The best way around this would be if instead of just creating extra threads in the plugin to let the plugin ask the host for extra processing threads. To my knowledge, the relatively new CLAP plugin standard is the only plugin standard that allows this as an optional feature, and then both the host and the plugin in question would require supplying/using that feature. VST3 just has no standardised way of managing this, so there is kind of a Wild West situation at the moment. I hope and expect this to be an area of further development in the near future as there are only winners with such development.

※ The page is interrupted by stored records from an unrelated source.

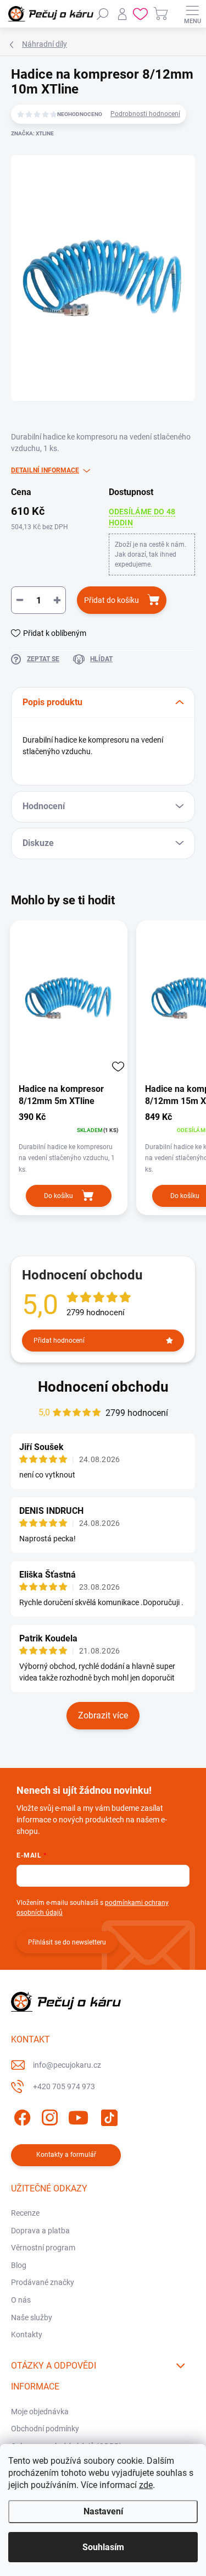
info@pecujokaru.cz (67, 2065)
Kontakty (26, 2334)
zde (146, 2485)
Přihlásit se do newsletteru (67, 1942)
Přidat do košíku (111, 600)
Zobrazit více (103, 1715)
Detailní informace (45, 470)
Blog (18, 2265)
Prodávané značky (42, 2282)
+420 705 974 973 (64, 2086)
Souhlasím (103, 2547)
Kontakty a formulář (66, 2154)
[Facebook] (20, 2115)
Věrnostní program (43, 2247)
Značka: (32, 133)
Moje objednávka (40, 2411)
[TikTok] (107, 2115)
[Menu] (192, 14)
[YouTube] (78, 2115)
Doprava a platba (40, 2230)
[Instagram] (48, 2115)
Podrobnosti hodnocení (145, 114)
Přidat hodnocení (59, 1340)
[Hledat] (102, 14)
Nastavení (103, 2511)
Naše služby (31, 2317)
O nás (21, 2299)
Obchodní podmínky (45, 2428)
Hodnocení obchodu (103, 1386)
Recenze (25, 2213)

So at the time being, we are at the mercy of the operating system thread scheduler. Optimising a systems thread scheduler is a highly complex topic, where macOS and Windows take different routes. On macOS the scheduler has a specific concept of threads that contribute to the processing of realtime audio. Audio applications can access the Audio Workgroup API to give the system more information about threads that it creates to compute audio related workloads and the system will prioritise these workloads as long as the application does not violate its own predictions. Also here plugins can’t currently hook into the hosts audio workgroup, so if a plugin messes around with its own processing threads it might not get the same high priority resources as the host managed threads, which might ultimately lead to priority inversion problems. Still from my observation, the macOS scheduler often seems to manage to react fairly well to e.g. plugins also requesting extra threads. So we have a rather dynamic scheduler that knows the concept of real-time processing, but we have to rely on the scheduler doing its best with the given information, we cannot pin a processing thread to a certain CPU core. On Windows on the other hand, there is no real system level concept of specific audio threads and therefore, audio threads are competing for resources with other high priority threads. But on Windows and also on Linux we can e.g. pin threads to a certain CPU core or block threads from running on a certain core which is a more static approach of making sure that some resources of a CPU are nearly exclusively used by the intended threads or processes. This way it’s easy to degrade the overall performance of a system, so this should only be done for special cases where there the application runs in an isolated environment, but a plugin server could be seen as an environment like that – as long as plugins don’t start threads on their own and mess up with the hosts assumptions. I also wouldn’t be surprised of the special configured hardware that one manufacturer of defeedback plugins sells is basically a Windows or Linux system that is configured like that.

So that’s a basic overview of threading challenges for audio plugin hosts. And I realise that I didn’t even managed to answer half of your questions, but I hope it helped you gaining some more understanding in this area? Also note that I don’t have in depth knowledge of how the transform engine approaches some of those challenges in details, so take it more as a general overview that helps understanding some observations in the wild better.